Thanks for a nice explanation of the reverse cumsum approach for part 2!

You complain about the speed, but it can if fact be speeded up even further:
Since we know we are only going to look at a small part of the whole list, we don't need to copy the input 10_000 times. With my input, I only had to copy it 806 times.
This function solves my input in 7s with standard Python:

def part2(input_string, phases=100):

    # Find the start index and convert input to list of ints
    start_index = int(input_string[:7])
    numbers = list(map(int, input_string))
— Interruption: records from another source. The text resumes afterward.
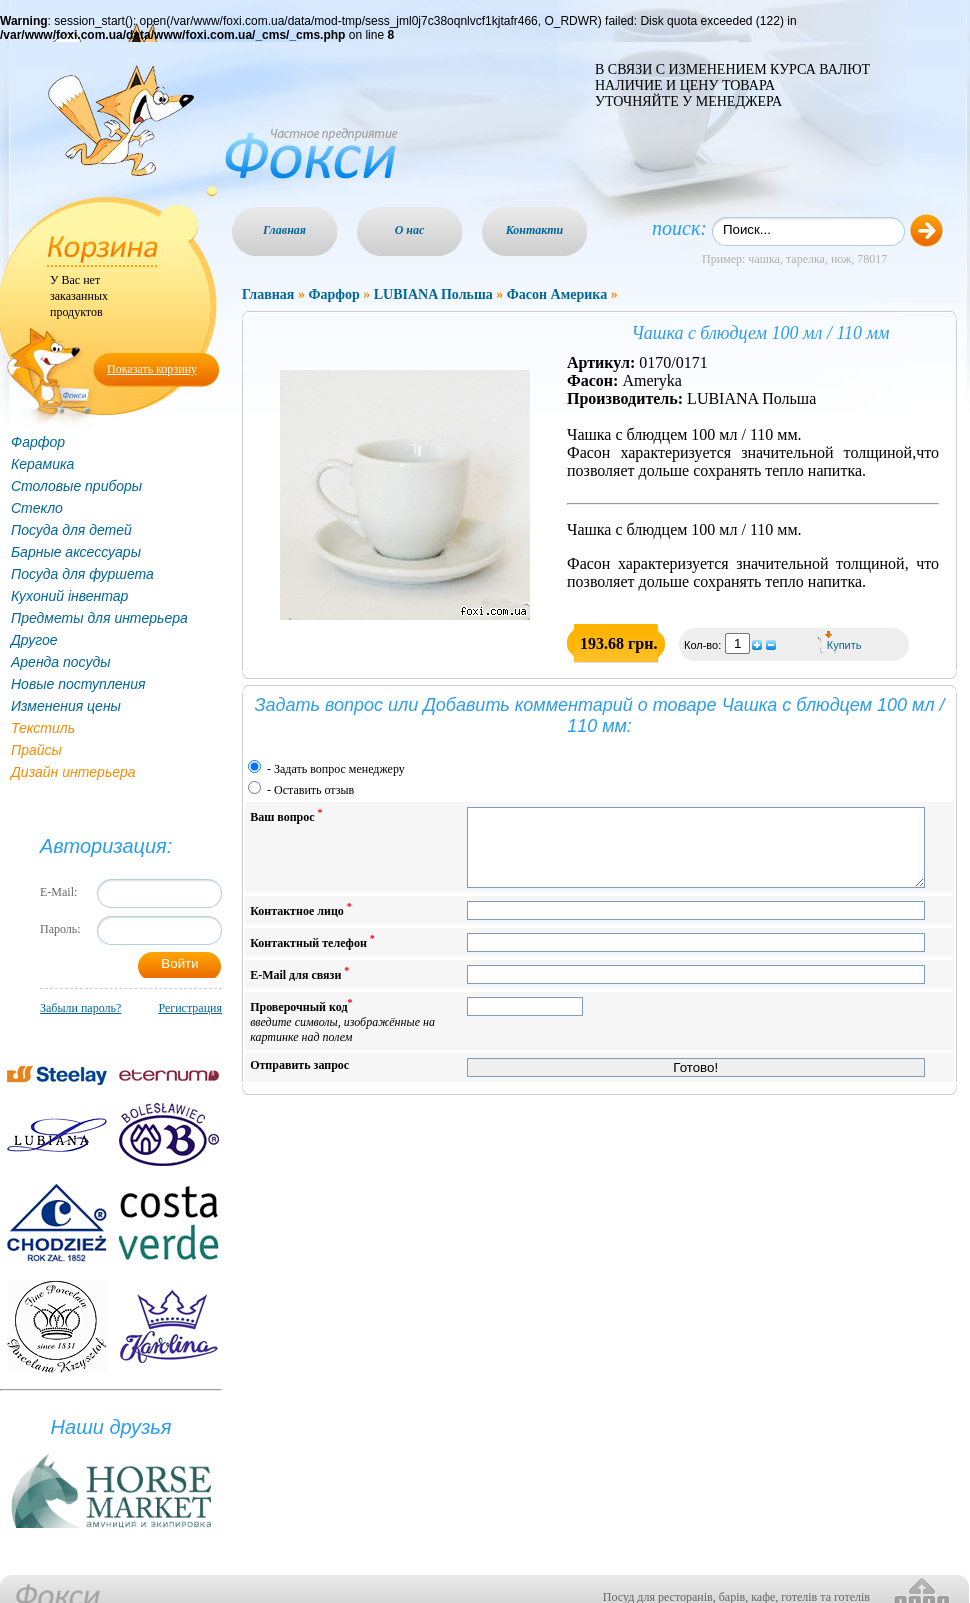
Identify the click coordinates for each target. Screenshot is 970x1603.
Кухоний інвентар (69, 596)
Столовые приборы (76, 486)
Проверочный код (342, 1035)
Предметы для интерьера (99, 618)
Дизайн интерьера (73, 772)
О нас (410, 230)
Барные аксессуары (76, 552)
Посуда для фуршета (82, 574)
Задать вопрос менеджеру (339, 769)
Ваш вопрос (286, 815)
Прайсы (36, 750)
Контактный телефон (312, 956)
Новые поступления (78, 684)
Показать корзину (152, 369)
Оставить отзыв (314, 790)
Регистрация (190, 1008)
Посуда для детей (71, 530)
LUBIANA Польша (433, 294)
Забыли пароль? (80, 1008)
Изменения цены (66, 706)
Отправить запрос (299, 1080)
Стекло (37, 508)
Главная (284, 230)
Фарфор (38, 442)
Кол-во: (704, 645)
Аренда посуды (60, 662)
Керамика (42, 464)
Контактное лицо (301, 924)
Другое (34, 640)
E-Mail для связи (299, 988)
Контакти (535, 230)
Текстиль (43, 728)
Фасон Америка (557, 294)
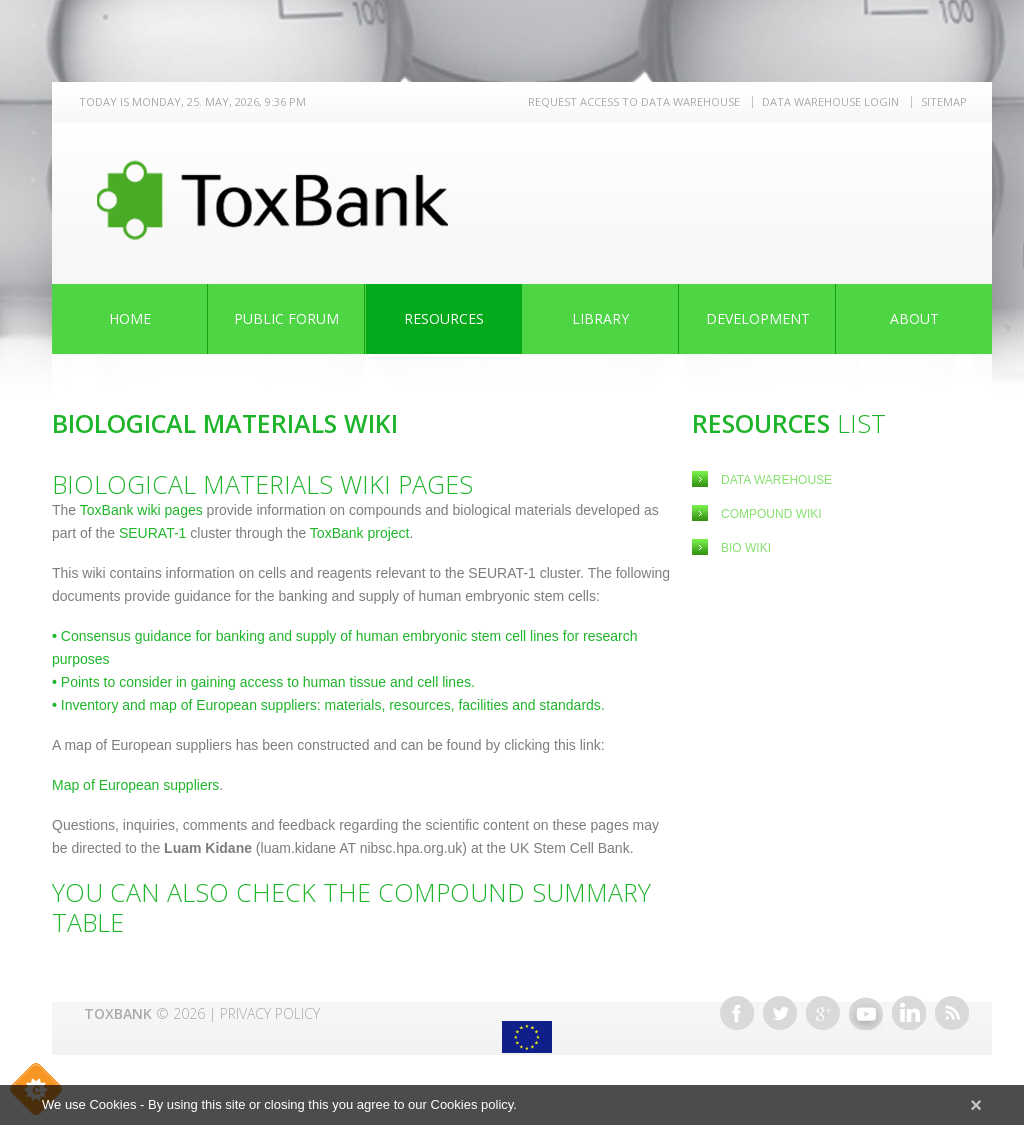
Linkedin (909, 1013)
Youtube (866, 1013)
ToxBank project (357, 533)
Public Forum (286, 318)
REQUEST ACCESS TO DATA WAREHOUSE (634, 101)
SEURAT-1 (152, 533)
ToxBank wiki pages (141, 510)
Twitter (780, 1013)
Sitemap (944, 101)
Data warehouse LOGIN (830, 101)
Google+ (823, 1013)
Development (758, 318)
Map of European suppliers (135, 785)
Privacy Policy (270, 1013)
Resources (444, 318)
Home (130, 318)
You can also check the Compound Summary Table (351, 907)
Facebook (737, 1013)
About (914, 318)
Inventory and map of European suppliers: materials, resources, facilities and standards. (328, 705)
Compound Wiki (771, 514)
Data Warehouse (776, 480)
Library (600, 318)
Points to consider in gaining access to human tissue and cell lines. (263, 682)
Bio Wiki (746, 548)
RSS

    # Make sure that start index is indeed in the second half,
    # otherwise the trick won't work
    assert start_index > len(input_string)*10_000 / 2
    
    # We are only going to compute the numbers from just before start_index
    # to the end (in reverse). So we don't need to copy the input 10_000 times.
    n_repeats = (len(input_string)*10_000 - start_index ) // len(input_string) + 1
    
    # Compute new start index for this shorter list:
    start_index -= (10_000 - n_repeats)*len(input_string)
    
    numbers = numbers*n_repeats
    for _ in range(phases):
        cumsum = 0
        for i in range(len(numbers) - 1, start_index - 1, -1):
            cumsum += numbers[i]
            numbers[i] = cumsum % 10
            
    return "".join(map(str, numbers[start_index:start_index + 8]))

Hey, thank you very much for reading my walkthrough and for the time you took to open an Issue here. I already replied to your Reddit comment, but I'm answering here too.

The behavior you're observing is actually a false positive. Even though working with a smaller list is better, it does not give a noticeable performance boost. The speedup of your second part over mine only comes from the fact that you enclosed it inside a function. If I enclose my second part in a function, the speed is the same as yours. Multiplying the list 10k times is not a big deal.

This happens because inside functions the LOAD_FAST python opcode is used, which is much faster than LOAD_GLOBAL, used for global variables and therefore all over the place in the main body of the script.

With this said, thanks for reminding me of this, I added the explanation in my walkthrough 👍

Fixed in b32c06a moving day 16 part 2 code inside a function.